What's happening: Legislative leaders haven't agreed to meet in a special overtime session to reconvene the state redistricting commission, the body that originally drew the maps in 2021. And it's not clear they have the votes to do so, despite the court's order.
Catch up quick: In his Aug. 10 decision, U.S. District Court Judge Robert Lasnik ruled that Washington's newly drawn 15th Legislative District — which stretches from Yakima to Pasco — denies Hispanic voters equal opportunity to elect their preferred candidates, violating the U.S. Voting Rights Act.
- Lasnik said the state could either reconvene the redistricting commission, a process that would require a vote of the Legislature, or leave it to the court to decide on a new legislative map.
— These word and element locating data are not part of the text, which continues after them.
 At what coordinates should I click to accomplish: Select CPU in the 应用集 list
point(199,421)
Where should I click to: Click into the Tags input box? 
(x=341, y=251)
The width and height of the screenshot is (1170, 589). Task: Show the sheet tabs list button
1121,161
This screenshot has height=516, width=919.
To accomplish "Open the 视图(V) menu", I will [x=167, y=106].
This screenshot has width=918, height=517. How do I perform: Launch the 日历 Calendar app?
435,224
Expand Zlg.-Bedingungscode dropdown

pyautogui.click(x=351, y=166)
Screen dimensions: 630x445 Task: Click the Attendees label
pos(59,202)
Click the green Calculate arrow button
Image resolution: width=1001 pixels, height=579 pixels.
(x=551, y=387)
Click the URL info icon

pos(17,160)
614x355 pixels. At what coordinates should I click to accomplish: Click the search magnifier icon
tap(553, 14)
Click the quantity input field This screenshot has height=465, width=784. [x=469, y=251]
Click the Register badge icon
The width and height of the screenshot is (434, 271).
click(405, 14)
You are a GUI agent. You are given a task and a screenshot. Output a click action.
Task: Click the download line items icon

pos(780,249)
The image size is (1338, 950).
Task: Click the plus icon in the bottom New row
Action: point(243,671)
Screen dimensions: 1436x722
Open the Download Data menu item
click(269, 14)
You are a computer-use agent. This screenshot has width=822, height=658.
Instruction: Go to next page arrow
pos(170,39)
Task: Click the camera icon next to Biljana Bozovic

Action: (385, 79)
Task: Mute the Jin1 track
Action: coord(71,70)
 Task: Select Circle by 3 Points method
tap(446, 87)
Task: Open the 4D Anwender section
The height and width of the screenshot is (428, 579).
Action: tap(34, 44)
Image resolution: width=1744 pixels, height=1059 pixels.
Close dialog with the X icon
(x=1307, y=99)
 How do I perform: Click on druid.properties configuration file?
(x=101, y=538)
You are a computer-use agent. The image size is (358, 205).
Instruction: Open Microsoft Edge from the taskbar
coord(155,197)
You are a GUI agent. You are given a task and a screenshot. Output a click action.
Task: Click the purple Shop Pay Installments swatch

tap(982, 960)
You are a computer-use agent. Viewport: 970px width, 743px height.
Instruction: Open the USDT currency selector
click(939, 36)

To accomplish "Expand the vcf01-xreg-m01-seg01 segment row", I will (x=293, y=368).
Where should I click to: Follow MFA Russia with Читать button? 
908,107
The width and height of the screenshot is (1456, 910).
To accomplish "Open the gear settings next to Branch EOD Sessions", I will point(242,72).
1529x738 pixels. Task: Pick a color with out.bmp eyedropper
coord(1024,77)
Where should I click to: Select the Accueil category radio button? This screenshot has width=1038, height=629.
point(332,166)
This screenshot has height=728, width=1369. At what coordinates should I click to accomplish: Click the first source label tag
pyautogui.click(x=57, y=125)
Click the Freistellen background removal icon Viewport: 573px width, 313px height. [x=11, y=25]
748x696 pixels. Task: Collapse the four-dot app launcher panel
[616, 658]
- The Jan. 8 deadline Lasnik set for a progress report means the Legislature would have to meet in special session to start the process, as the part-time body isn't scheduled to convene before then.
Between the lines: Even if Gov. Jay Inslee did call the Legislature into an emergency session, two-thirds of lawmakers would need to agree to reconvene the redistricting commission to draw new maps.
- That's a high bar to meet and would require agreement from majority Democrats and minority Republicans.
What they're saying: "At this point it remains unclear whether the Legislature would have the 2/3 vote in each chamber necessary to reconvene the Redistricting Commission," Mike Faulk, a spokesperson for Inslee, wrote in an email to Axios.
- For now, legislators are "continuing internal discussions about the most effective path forward," state Senate Majority Leader Andy Billig (D-Spokane) said in a statement to Axios.
What we're watching: Lasnik said the new maps must be finalized by late March, so they can be in place for the 2024 elections.
- If the Legislature doesn't act, the court is expected to take over the process starting in mid to late January.